O vídeo produzido com inteligência artificial (IA) em que o ex-presidente Jair Bolsonaro declara apoio à candidatura do senador Flávio Bolsonaro (PL-RJ), exibido durante a convenção do PL, coloca o Tribunal Superior Eleitoral (TSE) diante de um caso inédito. A peça testa, pela primeira vez em uma disputa presidencial, os limites da regulamentação sobre IA aprovada pela Corte para as eleições de 2026. Além disso, o episódio envolve uma discussão sobre eventual tentativa de contornar as medidas cautelares impostas pelo Supremo Tribunal Federal (STF) ao ex-presidente.
Representação e pedidos da Federação Brasil da Esperança
A ação apresentada pela Federação Brasil da Esperança (PT, PV e PCdoB) foi distribuída ao presidente do TSE, Kassio Nunes Marques, um dos ministros responsáveis por analisar representações sobre propaganda eleitoral durante a campanha deste ano. Na petição, a federação pede a retirada do vídeo das redes sociais, o reconhecimento de propaganda eleitoral antecipada e do uso irregular de inteligência artificial, além da aplicação de multa de R$ 30 mil por publicação.
O senador Flávio Bolsonaro teve sua candidatura à Presidência homologada no último sábado, 25, durante a convenção nacional do PL. O vídeo com IA, que simula a imagem e a voz do ex-presidente, foi apresentado no evento.
Divisão de opiniões entre ministros do TSE
Nos bastidores, ministros da Corte têm avaliações distintas sobre o caso. Parte deles entende que o principal ponto em discussão não é propriamente o uso da inteligência artificial, mas a possibilidade de a tecnologia ter sido utilizada para contornar a decisão do ministro Alexandre de Moraes, que proibiu Bolsonaro de divulgar manifestações político-eleitorais, inclusive por intermédio de terceiros.
Reservadamente, um ministro do TSE afirmou ao GLOBO que o caso lhe parece “uma situação complicada” e avaliou que houve “abuso visando a burlar a proibição”, com o aval do partido. Na avaliação desse integrante da Corte, a tendência é que o Ministério Público Eleitoral e adversários políticos apresentem representações para que a Justiça Eleitoral examine o episódio.
Outra corrente, entretanto, faz uma distinção entre a utilização da tecnologia e a finalidade do vídeo. Um ministro ouvido pelo GLOBO ressaltou que a resolução do TSE permite o uso de inteligência artificial nas campanhas eleitorais, e a eventual irregularidade dependerá da forma como o recurso foi empregado.

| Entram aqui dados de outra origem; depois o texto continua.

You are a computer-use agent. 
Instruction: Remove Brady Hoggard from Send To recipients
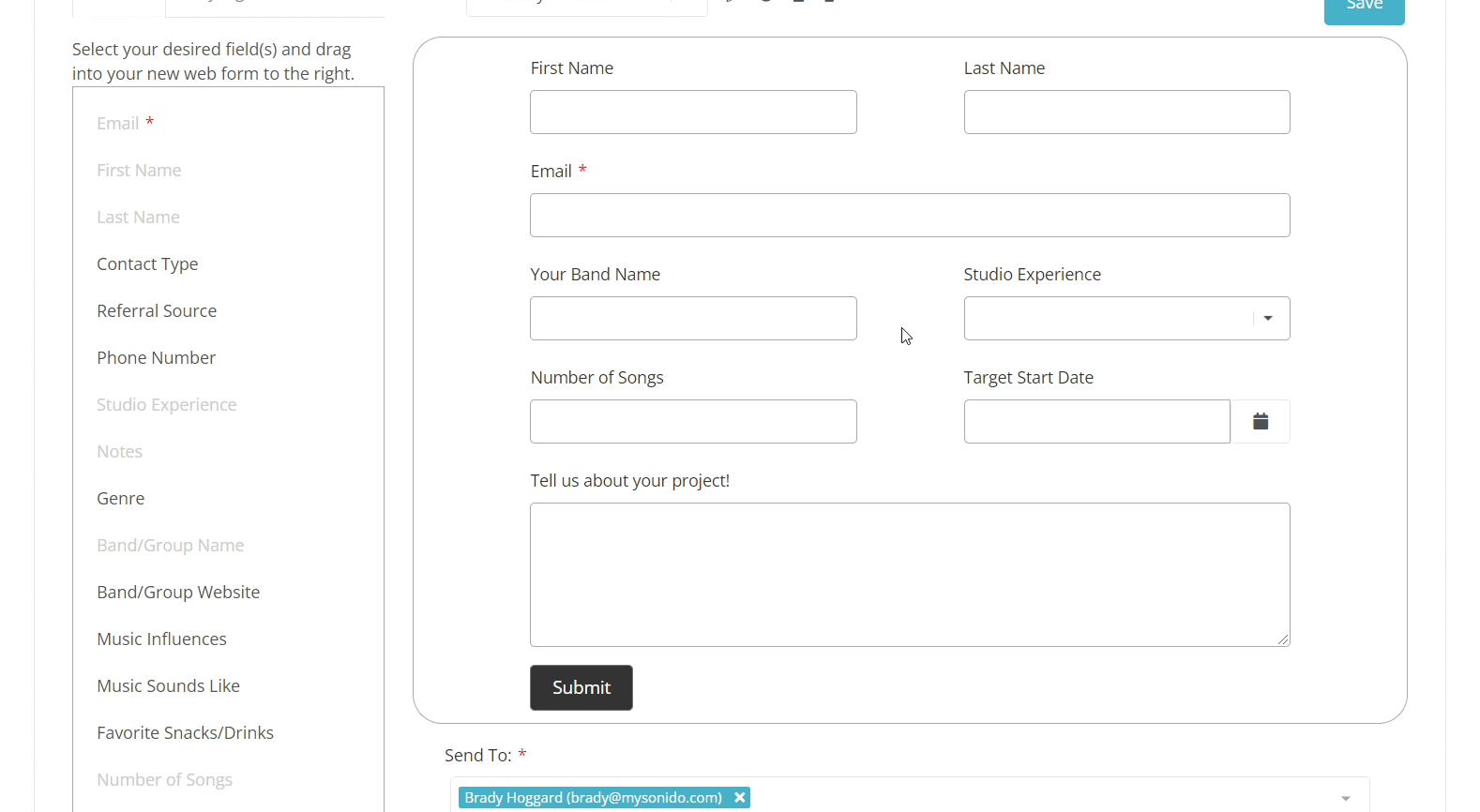click(740, 798)
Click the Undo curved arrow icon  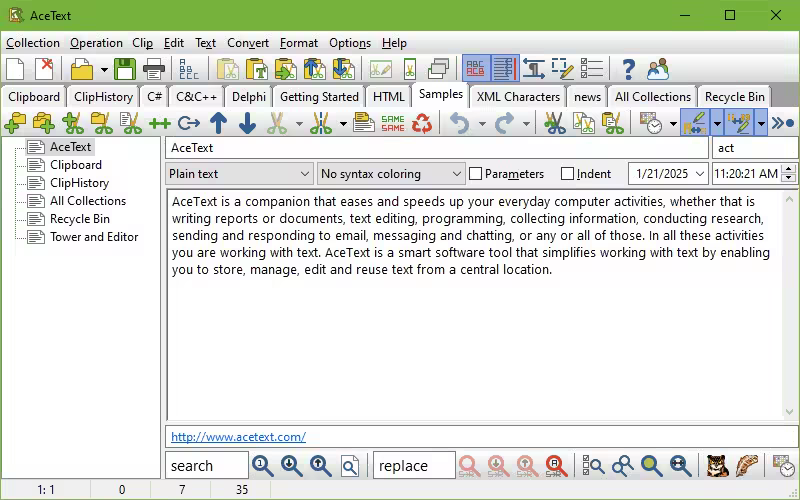point(460,123)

Discussão inédita sobre IA e restrições judiciais
A avaliação predominante entre integrantes da Corte é que o caso inaugura uma discussão que ainda não havia chegado ao tribunal: até que ponto a inteligência artificial pode ser utilizada para reproduzir manifestações de um líder político que está impedido, por decisão judicial, de participar da campanha. Por isso, ministros avaliam que o episódio reúne duas frentes distintas de análise: a aplicação das regras eleitorais sobre conteúdo sintético e os efeitos das restrições impostas pelo STF a Bolsonaro.
Na representação, a Federação Brasil da Esperança sustenta que o vídeo extrapola os limites da pré-campanha ao apresentar Flávio Bolsonaro como sucessor político do ex-presidente e associá-lo diretamente à disputa pela Presidência da República. Segundo a ação, frases como “recebam de braços abertos a pessoa que escolhi para me substituir” e “o futuro é Flávio Bolsonaro presidente” caracterizam propaganda eleitoral antecipada.
Precedente recente e violação da resolução do TSE
O partido também afirma que a recriação da imagem e da voz de Bolsonaro potencializou o impacto emocional da mensagem e violou a resolução do TSE que disciplina o uso de inteligência artificial. A ação cita precedente recente da própria Corte que manteve multa aplicada a um candidato que utilizou vídeos manipulados por IA para simular apoio de personalidades públicas durante as eleições municipais de 2024.
Por fim, a federação sustenta que o vídeo buscou contornar as cautelares impostas por Moraes ao ex-presidente. A petição destaca que a decisão do STF proibiu Bolsonaro de divulgar manifestações político-eleitorais “inclusive por intermédio de terceiros e independentemente do meio utilizado”, argumento que embasa a tese de que a utilização de um avatar criado por inteligência artificial não afastaria a incidência da restrição judicial.
Procurada pelo GLOBO, a defesa da campanha de Flávio Bolsonaro não se manifestou.